Skill: Dreaming Extractor
Reads yesterday's real agent conversations, extracts structured facts using an LLM, and appends them to memory/learned.md. Designed to run daily via cron — builds a persistent, searchable knowledge base from your agent's actual interactions.
What it does
- Scans yesterday's session JSONL files from
~/.openclaw/agents/
- Filters out system noise (startup sequences, dreaming sessions, tool output)
- Extracts structured facts: decisions made, problems solved, config changes, corrections
- Appends extracted facts to
memory/learned.md with confidence scores and source citations
- Enforces a daily token budget to cap cost
Execution Steps
When triggered (by cron or manually), follow these steps:
Step 1: Collect sessions
python3 skills/skill-dreaming-extractor/scripts/collect.py
Outputs a clean text file at memory/.dreams/extraction-input/YYYY-MM-DD.txt containing yesterday's real conversations. If output is "No real sessions found", stop here.
Step 2: Check budget
python3 skills/skill-dreaming-extractor/scripts/budget.py --check
If output is "BUDGET EXCEEDED", stop. Do not proceed.
Step 3: Extract facts
Read the collected input. For each meaningful exchange, extract structured facts:
{
"facts": [
{
"subject": "specific entity or concept (e.g., 'API endpoint', 'deployment target')",
"predicate": "what happened or was decided (e.g., 'was deployed to', 'was updated to')",
"object": "the outcome or target (e.g., 'production on 2026-04-14', 'v2 with retry logic')",
"date": "YYYY-MM-DD",
"confidence": 0.0-1.0,
"source": "session-id:line-range"
}
]
}
Extraction Rules
INCLUDE:
- Decisions made (architectural, business, operational)
- Problems solved and how
- Configuration changes with rationale
- New capabilities deployed or verified
- Corrections or feedback from the user
- External facts learned (API changes, service incidents, pricing)
REJECT (scaffolding — never extract):
- Session startup greetings / "back online" messages
- Tool call results (file contents, grep output, git status)
- Progress updates ("working on X", "let me check")
- Repetitions of the same fact across sessions
- Vague themes with no concrete data
- Meta-conversation about the conversation itself
- Token counts, cost reports, cache stats
Quality gates:
- Each fact MUST have at least 3 concrete tokens (subject + predicate + date minimum)
- Confidence 0.9+ = directly stated by user or confirmed by system output
- Confidence 0.7-0.89 = strongly implied, single source
- Confidence 0.5-0.69 = inferred, use sparingly
- Below 0.5 = do not extract
Step 4: Write to learned.md
Append extracted facts to memory/learned.md:
## Learned — YYYY-MM-DD
- **[subject]** [predicate] [object] | confidence: X.XX | source: [session-id:lines]
- ...
If the file doesn't exist, create it with a header first.
Step 5: Log budget
python3 skills/skill-dreaming-extractor/scripts/budget.py --log --facts-count N
Where N = number of facts extracted.
Step 6: Report
Output a summary:
Dreaming extraction complete for YYYY-MM-DD:
- Sessions processed: X
- Facts extracted: Y
- Confidence range: X.XX - X.XX
- Budget remaining: $X.XX / $2.00
Manual Run
python3 skills/skill-dreaming-extractor/scripts/collect.py --date 2026-04-14
# Then follow steps 2-6
Cost
- Estimated: ~$0.50–1.50/day (Sonnet, ~30–200K chars of session history)
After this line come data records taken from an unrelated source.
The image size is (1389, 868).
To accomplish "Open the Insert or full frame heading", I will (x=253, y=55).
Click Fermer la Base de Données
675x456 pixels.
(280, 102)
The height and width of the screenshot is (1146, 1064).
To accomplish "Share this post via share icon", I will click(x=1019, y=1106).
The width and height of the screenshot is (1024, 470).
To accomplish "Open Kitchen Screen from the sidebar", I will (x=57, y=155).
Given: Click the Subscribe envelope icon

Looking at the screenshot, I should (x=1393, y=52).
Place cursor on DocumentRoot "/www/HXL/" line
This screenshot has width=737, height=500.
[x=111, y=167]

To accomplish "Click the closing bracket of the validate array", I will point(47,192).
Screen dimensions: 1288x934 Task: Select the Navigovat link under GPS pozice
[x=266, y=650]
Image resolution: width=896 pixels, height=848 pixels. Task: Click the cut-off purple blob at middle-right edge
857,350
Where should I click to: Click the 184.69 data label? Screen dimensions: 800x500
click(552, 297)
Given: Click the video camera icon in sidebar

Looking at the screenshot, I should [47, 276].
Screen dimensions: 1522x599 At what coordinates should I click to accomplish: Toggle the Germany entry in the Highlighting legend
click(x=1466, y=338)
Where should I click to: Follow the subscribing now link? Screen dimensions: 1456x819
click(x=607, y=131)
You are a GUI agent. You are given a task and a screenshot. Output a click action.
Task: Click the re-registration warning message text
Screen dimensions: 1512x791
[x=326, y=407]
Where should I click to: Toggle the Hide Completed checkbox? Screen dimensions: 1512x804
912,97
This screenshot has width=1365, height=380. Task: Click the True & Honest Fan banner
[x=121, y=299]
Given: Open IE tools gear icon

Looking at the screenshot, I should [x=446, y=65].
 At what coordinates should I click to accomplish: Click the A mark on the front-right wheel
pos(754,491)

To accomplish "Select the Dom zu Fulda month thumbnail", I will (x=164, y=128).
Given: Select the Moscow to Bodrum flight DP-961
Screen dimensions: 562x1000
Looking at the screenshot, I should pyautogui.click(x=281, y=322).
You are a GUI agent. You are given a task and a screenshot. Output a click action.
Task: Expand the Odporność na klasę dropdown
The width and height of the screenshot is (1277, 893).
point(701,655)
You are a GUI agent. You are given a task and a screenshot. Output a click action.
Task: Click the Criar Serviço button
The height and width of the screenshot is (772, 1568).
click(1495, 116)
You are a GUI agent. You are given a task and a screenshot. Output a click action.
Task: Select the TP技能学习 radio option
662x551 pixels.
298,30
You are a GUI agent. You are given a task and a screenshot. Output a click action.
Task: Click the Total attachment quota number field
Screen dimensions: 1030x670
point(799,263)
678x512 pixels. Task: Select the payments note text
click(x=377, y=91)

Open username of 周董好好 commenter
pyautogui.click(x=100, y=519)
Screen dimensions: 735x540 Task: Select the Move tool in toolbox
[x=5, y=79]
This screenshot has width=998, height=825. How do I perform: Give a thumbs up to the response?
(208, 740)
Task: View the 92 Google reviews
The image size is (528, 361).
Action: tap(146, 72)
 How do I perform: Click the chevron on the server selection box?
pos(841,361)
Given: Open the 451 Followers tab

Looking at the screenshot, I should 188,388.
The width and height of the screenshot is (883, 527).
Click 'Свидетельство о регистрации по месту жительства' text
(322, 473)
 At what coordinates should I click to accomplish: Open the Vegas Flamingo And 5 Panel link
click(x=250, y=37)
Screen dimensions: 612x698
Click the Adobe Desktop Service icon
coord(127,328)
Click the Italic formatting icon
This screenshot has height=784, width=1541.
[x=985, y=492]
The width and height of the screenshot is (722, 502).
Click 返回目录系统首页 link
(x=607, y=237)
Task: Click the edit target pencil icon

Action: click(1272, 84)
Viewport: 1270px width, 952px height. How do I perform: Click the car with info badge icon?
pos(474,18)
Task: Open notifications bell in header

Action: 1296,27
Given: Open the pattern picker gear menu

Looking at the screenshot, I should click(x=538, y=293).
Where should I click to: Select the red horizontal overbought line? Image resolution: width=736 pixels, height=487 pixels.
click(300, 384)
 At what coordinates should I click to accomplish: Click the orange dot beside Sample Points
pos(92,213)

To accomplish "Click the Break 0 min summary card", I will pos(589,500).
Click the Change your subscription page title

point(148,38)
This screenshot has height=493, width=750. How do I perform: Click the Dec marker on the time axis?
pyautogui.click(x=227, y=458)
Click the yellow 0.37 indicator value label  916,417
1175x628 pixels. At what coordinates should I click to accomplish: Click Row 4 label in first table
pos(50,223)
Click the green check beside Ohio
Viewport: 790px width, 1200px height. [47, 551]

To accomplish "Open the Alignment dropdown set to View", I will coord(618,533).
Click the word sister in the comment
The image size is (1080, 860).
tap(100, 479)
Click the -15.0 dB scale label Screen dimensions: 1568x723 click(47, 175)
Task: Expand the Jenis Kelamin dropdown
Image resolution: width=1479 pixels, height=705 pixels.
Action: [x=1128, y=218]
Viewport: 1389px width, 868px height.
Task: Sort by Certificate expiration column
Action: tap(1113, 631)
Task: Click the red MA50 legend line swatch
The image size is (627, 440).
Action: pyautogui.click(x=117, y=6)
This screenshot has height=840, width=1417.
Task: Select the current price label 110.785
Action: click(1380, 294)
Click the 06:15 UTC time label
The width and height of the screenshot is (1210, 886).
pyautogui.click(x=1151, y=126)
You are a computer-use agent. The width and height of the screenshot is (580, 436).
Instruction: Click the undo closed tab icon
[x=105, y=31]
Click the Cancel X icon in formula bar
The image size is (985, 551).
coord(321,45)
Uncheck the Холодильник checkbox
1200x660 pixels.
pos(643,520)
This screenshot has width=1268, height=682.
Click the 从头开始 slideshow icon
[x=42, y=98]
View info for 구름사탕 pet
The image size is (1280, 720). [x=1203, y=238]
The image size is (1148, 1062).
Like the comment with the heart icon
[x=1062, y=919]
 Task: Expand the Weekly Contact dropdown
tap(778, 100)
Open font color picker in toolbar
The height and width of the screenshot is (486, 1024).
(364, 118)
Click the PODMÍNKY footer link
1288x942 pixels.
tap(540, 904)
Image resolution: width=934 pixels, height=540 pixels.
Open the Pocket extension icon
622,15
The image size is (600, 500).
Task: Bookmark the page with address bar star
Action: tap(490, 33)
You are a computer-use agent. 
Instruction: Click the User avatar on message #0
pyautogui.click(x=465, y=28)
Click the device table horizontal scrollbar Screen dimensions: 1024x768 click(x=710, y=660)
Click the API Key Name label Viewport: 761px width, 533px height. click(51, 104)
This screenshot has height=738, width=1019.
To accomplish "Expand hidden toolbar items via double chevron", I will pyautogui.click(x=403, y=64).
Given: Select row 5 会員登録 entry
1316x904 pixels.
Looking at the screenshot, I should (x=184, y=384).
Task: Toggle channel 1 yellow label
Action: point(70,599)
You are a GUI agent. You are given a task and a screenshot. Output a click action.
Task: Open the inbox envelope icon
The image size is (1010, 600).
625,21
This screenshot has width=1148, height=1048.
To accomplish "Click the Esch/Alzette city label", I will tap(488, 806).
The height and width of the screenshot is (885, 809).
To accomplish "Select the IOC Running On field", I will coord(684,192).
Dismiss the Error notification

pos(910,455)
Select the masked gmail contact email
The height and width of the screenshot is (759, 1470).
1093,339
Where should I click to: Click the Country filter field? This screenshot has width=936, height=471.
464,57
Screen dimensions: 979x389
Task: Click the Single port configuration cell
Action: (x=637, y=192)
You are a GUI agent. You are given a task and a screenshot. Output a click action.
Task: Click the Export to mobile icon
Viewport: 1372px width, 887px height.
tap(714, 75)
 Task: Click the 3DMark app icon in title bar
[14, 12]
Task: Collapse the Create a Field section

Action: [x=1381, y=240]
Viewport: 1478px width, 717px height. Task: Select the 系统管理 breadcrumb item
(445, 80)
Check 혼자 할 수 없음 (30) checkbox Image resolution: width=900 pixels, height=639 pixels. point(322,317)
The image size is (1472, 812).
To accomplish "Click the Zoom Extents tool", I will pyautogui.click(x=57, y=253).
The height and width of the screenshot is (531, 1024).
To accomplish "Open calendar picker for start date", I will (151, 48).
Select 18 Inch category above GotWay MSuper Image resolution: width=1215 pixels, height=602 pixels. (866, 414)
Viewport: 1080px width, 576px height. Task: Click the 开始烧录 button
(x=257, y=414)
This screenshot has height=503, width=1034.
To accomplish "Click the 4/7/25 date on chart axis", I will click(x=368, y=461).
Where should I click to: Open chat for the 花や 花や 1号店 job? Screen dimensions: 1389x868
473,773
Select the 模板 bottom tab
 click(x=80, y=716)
- Hard cap: $2.00/day (configurable in budget.py)
- Monthly projection: ~$15–45
Cron Setup
openclaw cron add "Dreaming Extractor" "3 3 * * *" "Run task spec: skills/skill-dreaming-extractor/SKILL.md"
Fires daily at 03:03 UTC (after sessions have closed for the day).
Success Metrics
| Metric | Target |
|---|
| Facts per cycle with 3+ concrete tokens | ≥ 3 |
| Confidence variance (std dev) | ≥ 0.15 |
| Scaffolding ratio | < 10% |
| Citations per week (facts actually recalled) | ≥ 1 |
If citation count stays at 0 for 30 days, the system isn't adding value — retire it.